VILLAIN Maurice, Achille, Joseph

Par Daniel Grason

Né le 25 septembre 1922 à Gennevilliers (Seine, Hauts-de-Seine), mort le 20 juillet 2009 à Bouffémont arrondissement de Montmorency (Val-Oise) ; communiste ; résistant.

Fils d’Achille et d’Angèle née Tholot, Maurice Villain vécut à partir de 1940 chez Georges Munier au 40 rue Henri Poincaré à Asnières (Seine, Hauts-de-Seine). Célibataire, manœuvre à l’entreprise T.E.M à Saint-Ouen (Seine, Seine-Saint-Denis), il vivait chez Georges Munier au 40 rue Henri Poincaré à Asnières (Seine, Hauts-de-Seine). Il était chargé de livrer des paquets de tracts à des militants qui les distribuaient.
Lors de l’arrestation de Faterman au 11 rue des Récollets à Paris (XIe arr.), les policiers saisissaient dans le local une bicyclette, immatriculée sous le n° 5633 Y.C.3 elle portait une plaque d’identité au nom de Lagneau, Foyer du Fonctionnaire 44 à Eaubonne (Seine-et-Oise, Val-d’Oise), et était immatriculée sous le n° 5633 Y.C.3.
Interrogé Lagneau déclara avoir vendu son vélo à Maurice Villain. Ce dernier, interpellé par des policiers a été emmené pour interrogatoire au commissariat du quartier des Quinze Vingt à Paris (XIIe arr.). D’emblée il déclara : « Je loge chez Munier depuis le mois de février 1941. Je suis au parti communiste depuis un an environ. J’y suis entré pour voir comment c’était. »
Il reconnaissait avoir acheté un vélo à monsieur Lagneau qui habitait Essonnes, « Il y a un an environ et par la suite je ne m’en suis pas beaucoup servi ». Il avait travaillé six mois au service rural et l’hiver du fait du mauvais temps, il ne l’utilisa pas.
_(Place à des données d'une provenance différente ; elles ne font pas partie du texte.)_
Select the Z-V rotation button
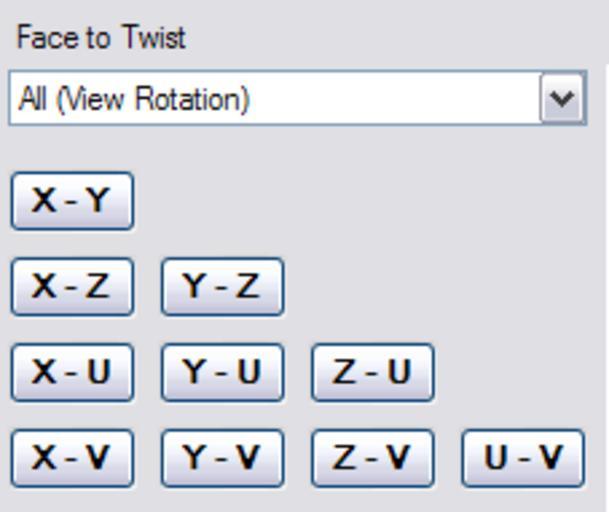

Il assuma le fait de ne pas avoir effectué le changement de carte grise. Toutefois, il l’utilisait parfois, mais rarement et le l’avait prêté à personne.
Il vivait chez Munier, il avait bien remarqué la ronéo, mais ne l’utilisa jamais. D’ailleurs Munier ne lui demanda pas. Mais il lui était « arrivé parfois de lui donner un coup de main à porter ses colis, tantôt près du cimetière [rue du Ménil], tantôt rue des Bourguignons. » Il affirma n’avoir « jamais apporté de tracts à l’usine ». Étant hébergé, il précisa « nous partagions les dépenses. »
Il reconnaissait avoir donné le 11 janvier 1942 la carte de la bicyclette à Faterman, dont il ignorait le nom avant son arrestation. Ce jour-là, il le rencontra près du cimetière dans la rue du Ménil.
Le 23 septembre 1942, Maurice Villain était inculpé d’infraction au décret-loi du 26 septembre 1939. Pour avoir été « Hébergé par le militant important Munier, il n’ignorait rien de l’activité clandestine de ce dernier. » Il avait reconnu « avoir été en rapport grâce à Munier avec des militants notoires et plus spécialement avec Faterman. » De plus il reconnut « avoir accepté de livrer à Faterman, sur rendez-vous, des tracts confectionnés par Munier ». Enfin, « il reconnaissait faire partie de l’organisation communiste actuelle. »
Maurice Villain comparut le 5 juin 1943 devant la Section Spéciale de la Cour d’Appel de Paris, en compagnie de Marcel Le Pen, Auguste Celerier, Georges Munier, Paul Hermet, Eugène Sauciat et Henriette Ratti. Il fut condamné à un an de prison et 1 200 francs d’amende.
Son nom ne figurant pas sur les listes de déportés de la Fondation pour la Mémoire de la Déportation, il a été probablement interné.
Il mourut à l’âge de 87 ans le 20 juillet 2009 à Bouffémont arrondissement de Montmorency (Val-Oise).

Pour citer cet article :
https://maitron.fr/spip.php?article238145, notice VILLAIN Maurice, Achille, Joseph par Daniel Grason, version mise en ligne le 9 février 2021, dernière modification le 17 février 2021.

Par Daniel Grason

SOURCES : Arch. PPo. 77 W 1778-112614 (dossier Faterman), BA 2056. – Bureau Résistance GR 16 P 494898 (non homologué).